● **Task input**:
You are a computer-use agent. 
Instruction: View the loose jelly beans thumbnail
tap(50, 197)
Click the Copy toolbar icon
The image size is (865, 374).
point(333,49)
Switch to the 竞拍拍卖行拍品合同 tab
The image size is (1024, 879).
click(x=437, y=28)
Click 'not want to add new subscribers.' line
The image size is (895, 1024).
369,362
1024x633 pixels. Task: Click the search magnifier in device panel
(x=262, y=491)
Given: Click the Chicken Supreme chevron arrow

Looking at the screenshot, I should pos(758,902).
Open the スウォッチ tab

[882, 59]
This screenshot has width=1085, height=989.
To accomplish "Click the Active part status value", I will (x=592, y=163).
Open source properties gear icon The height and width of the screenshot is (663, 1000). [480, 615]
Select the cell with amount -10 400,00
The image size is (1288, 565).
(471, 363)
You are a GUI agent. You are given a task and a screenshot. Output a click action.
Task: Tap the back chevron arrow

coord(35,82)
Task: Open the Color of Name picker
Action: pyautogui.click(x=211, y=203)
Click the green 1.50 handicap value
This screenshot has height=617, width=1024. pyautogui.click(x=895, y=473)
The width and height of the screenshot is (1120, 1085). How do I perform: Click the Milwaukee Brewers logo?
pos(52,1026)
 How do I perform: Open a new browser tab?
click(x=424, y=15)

● **Required work**: From the records, copy every line that has the string "agent" in it.

● **Response**:
You are a computer-use agent. 
You are a GUI agent. You are given a task and a screenshot. Output a click action.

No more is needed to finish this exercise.